___ Provided entries

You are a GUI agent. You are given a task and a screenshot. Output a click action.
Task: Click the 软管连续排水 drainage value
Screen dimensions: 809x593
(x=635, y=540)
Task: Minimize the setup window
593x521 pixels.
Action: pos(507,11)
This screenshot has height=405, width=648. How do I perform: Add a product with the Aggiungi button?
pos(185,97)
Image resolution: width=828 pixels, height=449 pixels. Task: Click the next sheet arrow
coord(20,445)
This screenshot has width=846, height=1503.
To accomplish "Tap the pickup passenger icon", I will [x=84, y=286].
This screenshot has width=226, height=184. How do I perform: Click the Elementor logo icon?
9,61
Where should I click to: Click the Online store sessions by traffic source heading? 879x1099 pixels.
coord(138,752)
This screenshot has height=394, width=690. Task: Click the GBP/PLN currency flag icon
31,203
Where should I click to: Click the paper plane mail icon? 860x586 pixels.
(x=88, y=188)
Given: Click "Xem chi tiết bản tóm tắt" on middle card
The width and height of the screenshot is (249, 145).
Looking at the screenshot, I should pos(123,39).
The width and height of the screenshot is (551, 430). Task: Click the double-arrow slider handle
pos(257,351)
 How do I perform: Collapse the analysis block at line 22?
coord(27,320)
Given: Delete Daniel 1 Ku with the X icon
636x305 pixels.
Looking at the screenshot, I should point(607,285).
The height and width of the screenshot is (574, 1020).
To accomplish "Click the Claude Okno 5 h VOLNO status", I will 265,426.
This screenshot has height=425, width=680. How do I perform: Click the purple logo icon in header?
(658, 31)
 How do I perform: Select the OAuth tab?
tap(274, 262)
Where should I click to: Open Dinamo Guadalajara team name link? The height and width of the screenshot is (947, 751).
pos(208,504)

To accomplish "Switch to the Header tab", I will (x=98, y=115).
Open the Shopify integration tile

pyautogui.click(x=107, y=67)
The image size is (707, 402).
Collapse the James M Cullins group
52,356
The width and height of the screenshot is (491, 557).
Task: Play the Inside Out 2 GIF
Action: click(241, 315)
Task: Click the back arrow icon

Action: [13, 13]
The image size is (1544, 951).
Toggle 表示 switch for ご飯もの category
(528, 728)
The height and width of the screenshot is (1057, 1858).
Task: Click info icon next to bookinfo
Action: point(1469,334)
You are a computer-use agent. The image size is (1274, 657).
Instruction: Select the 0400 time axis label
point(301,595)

______

__Do this__.
Reproduce every line of the records above verbatim.

__Response for this exercise__.
You are a GUI agent. You are given a task and a screenshot. Output a click action.
Task: Click the 软管连续排水 drainage value
Screen dimensions: 809x593
(x=635, y=540)
Task: Minimize the setup window
593x521 pixels.
Action: pos(507,11)
This screenshot has height=405, width=648. How do I perform: Add a product with the Aggiungi button?
pos(185,97)
Image resolution: width=828 pixels, height=449 pixels. Task: Click the next sheet arrow
coord(20,445)
This screenshot has width=846, height=1503.
To accomplish "Tap the pickup passenger icon", I will [x=84, y=286].
This screenshot has width=226, height=184. How do I perform: Click the Elementor logo icon?
9,61
Where should I click to: Click the Online store sessions by traffic source heading? 879x1099 pixels.
coord(138,752)
This screenshot has height=394, width=690. Task: Click the GBP/PLN currency flag icon
31,203
Where should I click to: Click the paper plane mail icon? 860x586 pixels.
(x=88, y=188)
Given: Click "Xem chi tiết bản tóm tắt" on middle card
The width and height of the screenshot is (249, 145).
Looking at the screenshot, I should pos(123,39).
The width and height of the screenshot is (551, 430). Task: Click the double-arrow slider handle
pos(257,351)
 How do I perform: Collapse the analysis block at line 22?
coord(27,320)
Given: Delete Daniel 1 Ku with the X icon
636x305 pixels.
Looking at the screenshot, I should point(607,285).
The height and width of the screenshot is (574, 1020).
To accomplish "Click the Claude Okno 5 h VOLNO status", I will 265,426.
This screenshot has height=425, width=680. How do I perform: Click the purple logo icon in header?
(658, 31)
 How do I perform: Select the OAuth tab?
tap(274, 262)
Where should I click to: Open Dinamo Guadalajara team name link? The height and width of the screenshot is (947, 751).
pos(208,504)

To accomplish "Switch to the Header tab", I will (x=98, y=115).
Open the Shopify integration tile

pyautogui.click(x=107, y=67)
The image size is (707, 402).
Collapse the James M Cullins group
52,356
The width and height of the screenshot is (491, 557).
Task: Play the Inside Out 2 GIF
Action: click(241, 315)
Task: Click the back arrow icon

Action: [13, 13]
The image size is (1544, 951).
Toggle 表示 switch for ご飯もの category
(528, 728)
The height and width of the screenshot is (1057, 1858).
Task: Click info icon next to bookinfo
Action: point(1469,334)
You are a computer-use agent. The image size is (1274, 657).
Instruction: Select the 0400 time axis label
point(301,595)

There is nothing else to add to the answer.